20 Aralık 2018 Perşembe

GÜVEN SERİN,BU DEĞİRMENİN SUYU NEREDEN GELİYOR?




GÜVEN SERİN, BU DEĞİRMENİN SUYU NEREDEN GELİYOR?
----------------------------------------------------------------------

 Hareketli pasajlardan birisidir atölye olarak kullandığım küçük dükkânın bulunduğu Hüseyin Pehlivan Pasajı. Onu hareketli kılan şeyler birkaç iş yeri ve elektrik faturalarının ödeme veznelerinin bulunuyor oluşundandır.

 Emekli bir öğretmen arkadaş; kendince yarı şaka, yarı ciddi; fatura ödemek için salondan geçerken, pasajın duyacağı şekilde bağırdı;

“ Güven Serin, bu değirmenin suyu nereden geliyor?” Faturasını ödeyip atölyeme gelir gelmez; gazeteden kaç para aldığımı sordu.

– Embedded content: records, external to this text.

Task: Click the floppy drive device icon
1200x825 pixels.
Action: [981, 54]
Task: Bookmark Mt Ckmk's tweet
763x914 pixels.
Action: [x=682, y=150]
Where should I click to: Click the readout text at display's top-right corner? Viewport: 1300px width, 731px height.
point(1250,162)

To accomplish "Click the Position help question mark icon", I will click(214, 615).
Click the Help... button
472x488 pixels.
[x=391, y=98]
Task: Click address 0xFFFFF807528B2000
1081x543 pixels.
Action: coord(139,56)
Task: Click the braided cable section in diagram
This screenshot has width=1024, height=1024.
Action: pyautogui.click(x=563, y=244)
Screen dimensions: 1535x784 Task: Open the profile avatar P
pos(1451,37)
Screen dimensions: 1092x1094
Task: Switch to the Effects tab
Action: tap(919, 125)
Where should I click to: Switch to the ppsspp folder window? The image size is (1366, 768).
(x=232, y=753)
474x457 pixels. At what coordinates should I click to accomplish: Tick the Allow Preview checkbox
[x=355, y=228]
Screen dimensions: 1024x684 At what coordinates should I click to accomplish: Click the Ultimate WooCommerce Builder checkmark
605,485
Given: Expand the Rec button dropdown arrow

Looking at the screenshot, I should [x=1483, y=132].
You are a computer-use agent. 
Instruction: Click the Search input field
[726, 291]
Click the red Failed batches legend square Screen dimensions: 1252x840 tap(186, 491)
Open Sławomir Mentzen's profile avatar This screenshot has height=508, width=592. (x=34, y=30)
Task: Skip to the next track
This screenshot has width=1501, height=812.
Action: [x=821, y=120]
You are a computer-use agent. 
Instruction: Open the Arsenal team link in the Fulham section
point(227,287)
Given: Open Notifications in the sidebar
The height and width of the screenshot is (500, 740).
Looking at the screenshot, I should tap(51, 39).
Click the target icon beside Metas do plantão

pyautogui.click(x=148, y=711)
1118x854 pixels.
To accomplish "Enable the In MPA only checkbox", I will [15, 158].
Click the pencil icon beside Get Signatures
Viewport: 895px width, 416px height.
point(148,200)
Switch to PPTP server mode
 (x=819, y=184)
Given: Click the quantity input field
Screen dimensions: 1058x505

Hiç! Gönüllü yazıyorum, dediğinde, söyleyecek çok şeyi varmışçasına; o zaman; bu değirmen, sular; hatırlatıldı…

 Başka şeylere; olmayacak şeylere ne çok para bulup, ne çok zaman harcarız da, söz konusu yaşadığımız yerler olunca ve üstelik dünyayı daha iyi kılacak olan yazın hayatına destek vermek, yeterince anlamlı bulunup takdir edilmez…

 Bana bu soruyu soran emekli bir öğretmen. Kendisi de sosyal hayatın içinde olup, şehre katkı vermeye çalışanlardan… Belki de değirmenin suyunu sorarken, kendisi de o sudan faydalanmayı düşündü…

 Kim bilir kaç insan da bu soruyu sordu bugüne kadar. Zor iş; gönüllü olmak! Tıpkı Kurtuluş Savaşının gönüllüleri gibi…

  Sokrates nasıl zamanında anlaşılmak yerine idama zorlandıysa, o da gönüllü sarıldıysa baldıran zehri dolu tasa; dedemin meyhane hayatına, babamın siyasete kurban gidişine duyduğum saygı kadar; saygı ve sevgiyle bağlıyım yazın hayatının manevi sarılışına.

 Kentler, ülkeler; sanayicileri, yöneticileriyle bir noktaya kadar tanınabilir, anıla bilinirler. Sanata adanmış, şairleri, ressamları, yazarları tarafından ise; sonsuzu göğüsleyecek bir ödül; karne veya zamanlar ötesine geçiş belgesi almayı hak kazanırlar.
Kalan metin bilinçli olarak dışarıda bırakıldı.